Response surface methodology guided process optimizations, modeling and biofunctional analysis of phytochemicals from Nigella sativa seeds as a potential antifungal agent

Nigella sativa L. or black cumin is rich in several bioactives, exhibiting excellent biofunctional properties; hence could be exploited for providing protection against storage fungi. Response surface methodology driven ultrasonic assisted extraction (UAE) and microwave assisted extraction (MAE) variables were optimized to get maximum yield of bioactive phytochemicals from N. sativa seeds. -. The optimal extraction conditions were determined as: amplitude 32.02 kHz, extraction time 13.12 min, solvent to solute ratio 35.88 mL/g for UAE; and microwave power 674.18 W, time 168.21 s, solvent to solute ratio 70.09 mL/g for MAE. Extraction kinetic models demonstrated the initial increasing rate of mass transfer, depending upon individual extraction variable.
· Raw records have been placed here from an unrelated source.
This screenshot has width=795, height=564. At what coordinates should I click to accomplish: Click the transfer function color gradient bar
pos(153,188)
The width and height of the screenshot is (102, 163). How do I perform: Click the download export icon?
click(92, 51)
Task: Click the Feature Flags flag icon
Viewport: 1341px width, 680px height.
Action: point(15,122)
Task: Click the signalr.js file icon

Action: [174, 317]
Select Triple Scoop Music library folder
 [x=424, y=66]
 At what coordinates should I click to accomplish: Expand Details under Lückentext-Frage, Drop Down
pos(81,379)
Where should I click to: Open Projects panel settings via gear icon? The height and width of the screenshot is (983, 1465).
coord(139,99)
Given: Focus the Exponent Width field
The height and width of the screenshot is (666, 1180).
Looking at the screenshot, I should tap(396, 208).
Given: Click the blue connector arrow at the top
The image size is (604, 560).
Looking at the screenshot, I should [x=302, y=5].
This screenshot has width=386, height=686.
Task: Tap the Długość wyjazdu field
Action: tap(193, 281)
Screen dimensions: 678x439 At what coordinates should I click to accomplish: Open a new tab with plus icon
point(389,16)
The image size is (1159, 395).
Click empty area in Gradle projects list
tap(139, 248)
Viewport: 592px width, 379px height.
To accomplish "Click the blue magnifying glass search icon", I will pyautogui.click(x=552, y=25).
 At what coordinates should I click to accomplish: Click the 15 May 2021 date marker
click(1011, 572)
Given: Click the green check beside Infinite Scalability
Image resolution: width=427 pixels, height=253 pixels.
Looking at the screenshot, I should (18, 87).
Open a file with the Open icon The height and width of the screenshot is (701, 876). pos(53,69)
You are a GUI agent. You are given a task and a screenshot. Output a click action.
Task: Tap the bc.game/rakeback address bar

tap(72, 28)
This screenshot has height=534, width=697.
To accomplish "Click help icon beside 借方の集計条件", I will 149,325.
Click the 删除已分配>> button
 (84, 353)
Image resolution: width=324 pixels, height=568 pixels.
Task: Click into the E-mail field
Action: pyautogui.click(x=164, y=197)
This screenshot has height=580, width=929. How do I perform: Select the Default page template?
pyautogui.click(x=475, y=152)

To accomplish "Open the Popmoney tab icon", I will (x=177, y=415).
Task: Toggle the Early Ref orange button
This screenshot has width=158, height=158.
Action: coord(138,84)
Microstructural analysis clearly confirmed the influence of ultrasonic cavitation acoustic and microwave energies on the matrix wall, resulting intense rupture and disintegration to release phyto-constituents immediately. Ultra Performance Liquid Chromatography-Quadrupole-Time of Flight–Mass Spectrometric (UPLC-QTOF- MS) analysis of ethanolic concentrate (ENS) revealed fifty-seven diverse phytochemicals, dominated by thymoquinol-β-glucopyranoside, kaempferol-3-O-pentoside, nigellimine, nigellimine-N-oxide, nigellamine A1, thymoquinol, thymoquinone, dithymoquinone and nigellidine-4-O-sulfite. ENS exhibited excellent antifungal action against A. flavus 2838 (27.6 μg/mL) followed by A. flavus 2547 (34.8 μg/mL) and A. flavus 837 (46.3 μg/mL). Antifungal action was further confirmed through the inhibition of fungal ergosterol content (%), correlating with the in silico analysis pertaining to the ligand protein interaction between individual component and sterol 14-α-demethylase. Nigellamine A1, kaempferol-3-O-pentoside and nigellidine-4-O-sulfite were found to be promising as they exhibited favourable interactions like H-bonds, electrostatic bonds, hydrophobic bonds and with weak van der Waals bonds with the target protein.